The most advanced current sensors allow utilities to monitor their overhead distribution lines to optimize their capacity and protect the locations from the cause of faults of high-impedance and consumption peaks violations etc., thus improving reliability and efficiency of the MV/LV Distribution Grid, power generators, renewable energies and distributed energy resources.
Split core current transformers(CT) and flexible Rogowski Coil CTs for low voltage transformer monitoring.
The J&D new line current sensors provide bi-directional energy current measurement for transformers connected to distributed generation (wind/solar), ensuring smart LV distribution transformers are still operating within their design constraints.
Overloaded and underutilized LV transformers are detected instantly by the J&D’s new line CTs with the solutions on ease and speed of installation, accuracy of patented outdoor rated and UV stable current sensors as well as compactness and robustness of design.
How to choose the right current transformers for Smart Grid
1) First, rank the important factors.
There are several different models of current sensors in various window sizes, split-core, flexible Rogowski coil, amperage ranges, and accuracy grades.
To choose a current sensors, it is better to first determine the model you need based on the maximum load current you are measuring and the size of the conductor you are measuring, and then choose.
– Split Core: Compact & light-weight line hinge design
– Air core; Rogowski Coil:
When space is limited or the conductors’ shapes are odd, then Rogowski split core would be the solution.
–> Split core, and Rogowski coil current sensors are designed to be easily installed without disconnecting any wires.
With so meters many variables, it is sometimes difficult to choose exactly the right current sensors for a low voltage transformer monitoring project. Various meter models require checking and selecting the output and accuracy of the current sensors. Some ways meter choice impacts CT choice:
2) CT outputs – Which input is your meter designed for? Voltage? or Ampere?

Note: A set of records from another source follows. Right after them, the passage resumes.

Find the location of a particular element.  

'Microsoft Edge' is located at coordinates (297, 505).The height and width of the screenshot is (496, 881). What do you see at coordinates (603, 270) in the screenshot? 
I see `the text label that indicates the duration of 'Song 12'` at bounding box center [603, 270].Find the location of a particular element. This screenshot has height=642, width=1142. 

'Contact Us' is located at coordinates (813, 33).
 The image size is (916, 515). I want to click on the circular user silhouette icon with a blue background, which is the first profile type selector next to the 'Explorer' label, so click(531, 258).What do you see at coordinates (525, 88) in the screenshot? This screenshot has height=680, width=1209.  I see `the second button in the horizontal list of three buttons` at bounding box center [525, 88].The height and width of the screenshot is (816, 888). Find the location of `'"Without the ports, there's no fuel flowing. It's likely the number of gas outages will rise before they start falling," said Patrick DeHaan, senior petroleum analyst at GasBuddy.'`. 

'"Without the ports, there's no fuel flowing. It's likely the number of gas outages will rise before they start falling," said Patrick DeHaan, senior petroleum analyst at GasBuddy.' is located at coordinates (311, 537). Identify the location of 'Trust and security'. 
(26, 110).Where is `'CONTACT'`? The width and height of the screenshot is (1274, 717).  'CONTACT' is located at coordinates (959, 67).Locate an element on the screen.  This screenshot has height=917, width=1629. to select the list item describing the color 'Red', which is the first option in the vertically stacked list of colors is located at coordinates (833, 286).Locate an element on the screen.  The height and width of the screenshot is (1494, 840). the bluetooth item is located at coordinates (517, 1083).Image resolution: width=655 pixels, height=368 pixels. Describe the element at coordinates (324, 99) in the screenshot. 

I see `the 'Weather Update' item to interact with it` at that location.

– Common industry standards are 333mV, 100mA and 1A, or 5A.
3) Does the meter have the ability to work with flexible Rogowski coils either by themselves or with an amplifier/integrator?
– Common industry standards are integrator output :333mV, 100mA and 1A, or 5A.
4) Do you require a Revenue-grade and Power quality monitoring CTs?
– The standard Revenue Grade Current Sensors meet IEEE C57.13 class 0.6 and 1.2 standard and IEC61869-2 class 0.5 and 1 standard. And maintaining compliance with IEC 61000-4-30 Standards is paramount, especially with power quality monitoring equipment. The wide frequency range CT represents an excellent choice for harmonics and power quality.
5) Do you have CT’s adopt IP(International protection) code and safety certification standard certification?
– The new line current transformer set is now also available for outdoor use. The Rogowski coil of the UV version is equipped with a UV-resistant housing, housing protection class(IP67) and UV-protected cables. This enables permanent installation outdoors.
Maintaining compliance with UL61010-1 Standards is paramount, especially with low voltage transformer monitoring. If you currently use CTs or anticipate using them in the future, keep UL61010-1 or UL 2808 in mind.